--- ACTIVITY ---
Exact copies of the lines from the one holding "Where should I" through the last line of the entries below are to be printed, with pictures omitted.

[THE DATA Boundary: Start]

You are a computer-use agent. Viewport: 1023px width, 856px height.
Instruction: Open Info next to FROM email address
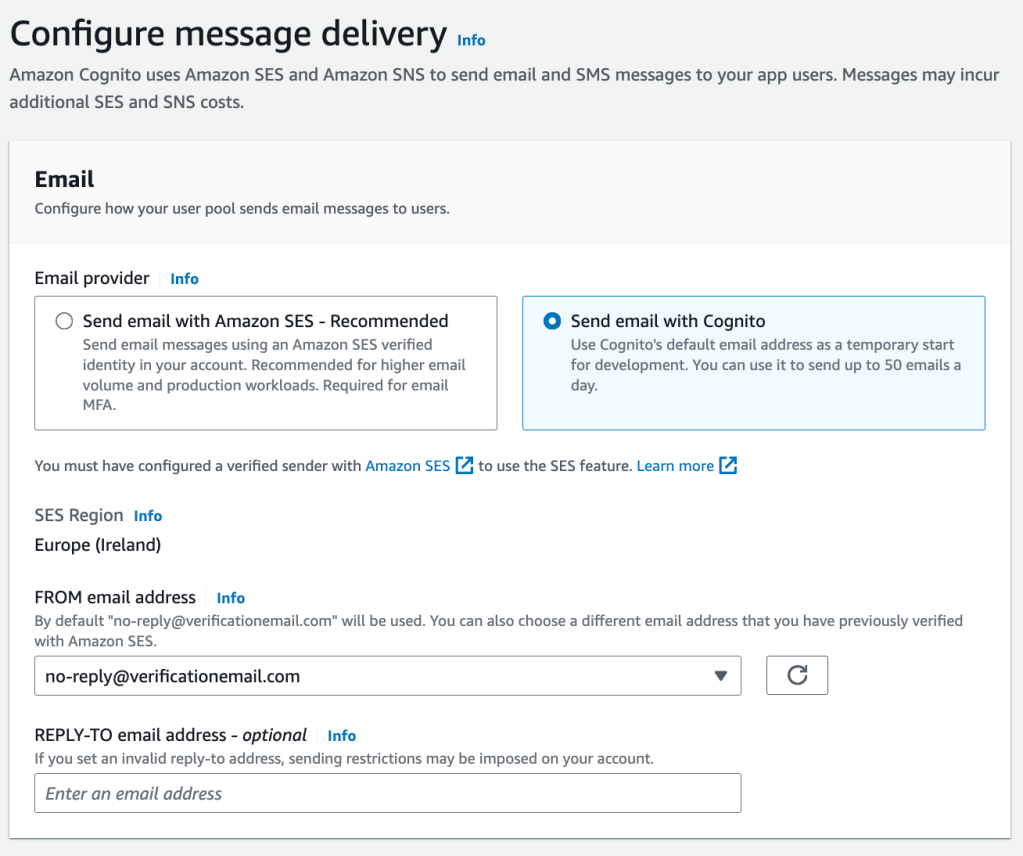(230, 598)
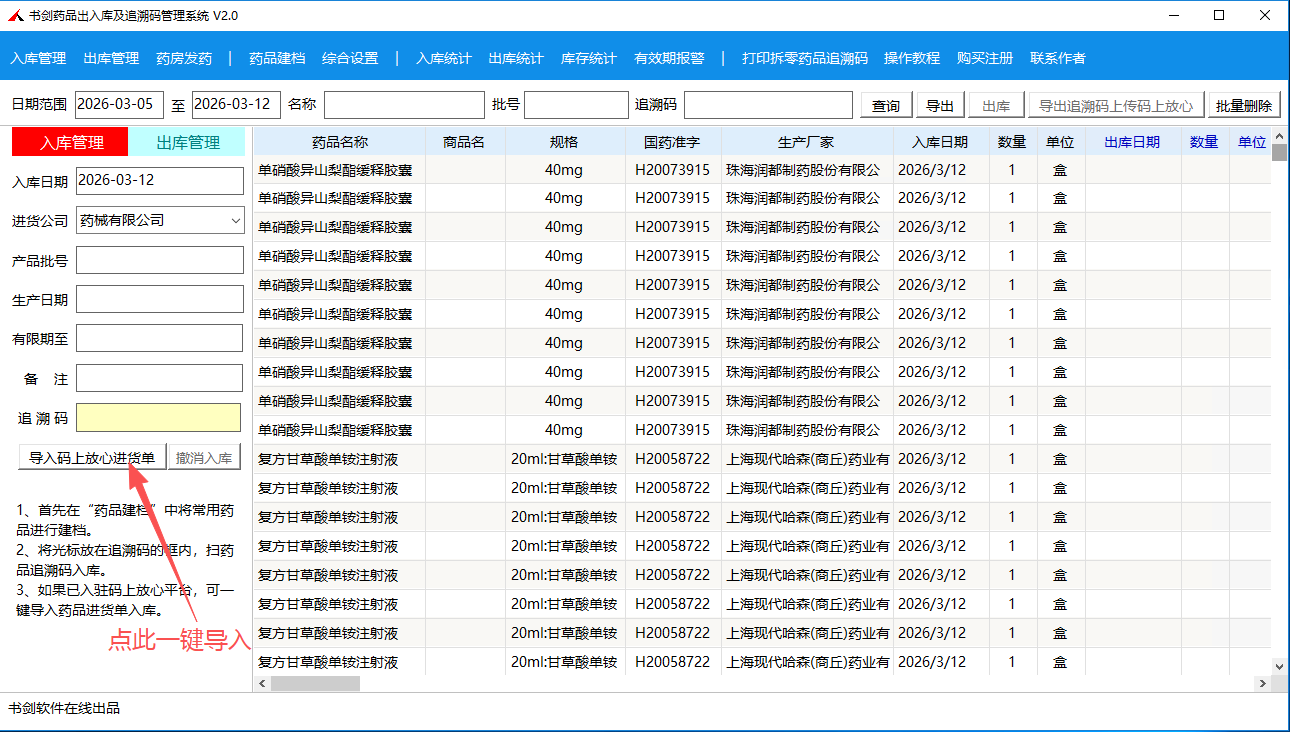Open the 入库统计 menu item
The width and height of the screenshot is (1290, 732).
[443, 58]
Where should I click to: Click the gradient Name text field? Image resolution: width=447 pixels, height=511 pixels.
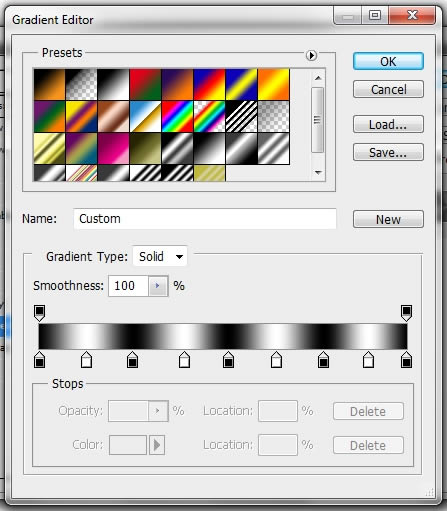point(205,219)
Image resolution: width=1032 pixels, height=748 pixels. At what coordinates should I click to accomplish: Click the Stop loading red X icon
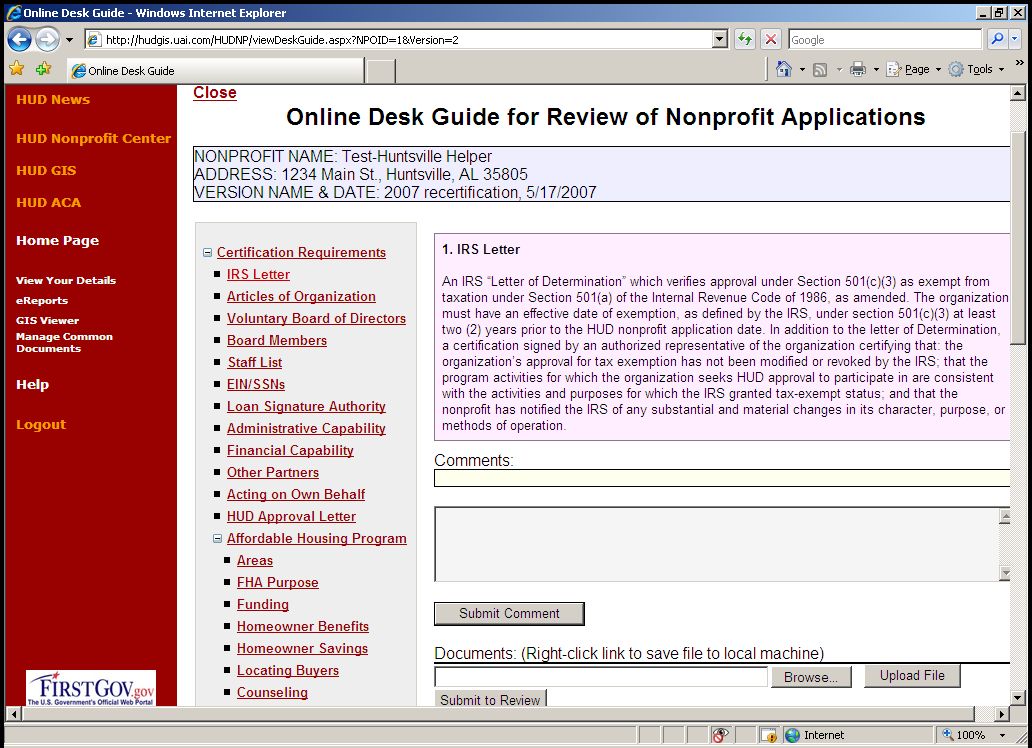pos(770,40)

[THE DATA Boundary: End]

--- SOLUTION TO THE EXERCISE ---
Where should I click to: Click the gradient Name text field? Image resolution: width=447 pixels, height=511 pixels.
point(205,219)
Image resolution: width=1032 pixels, height=748 pixels. At what coordinates should I click to accomplish: Click the Stop loading red X icon
pos(770,40)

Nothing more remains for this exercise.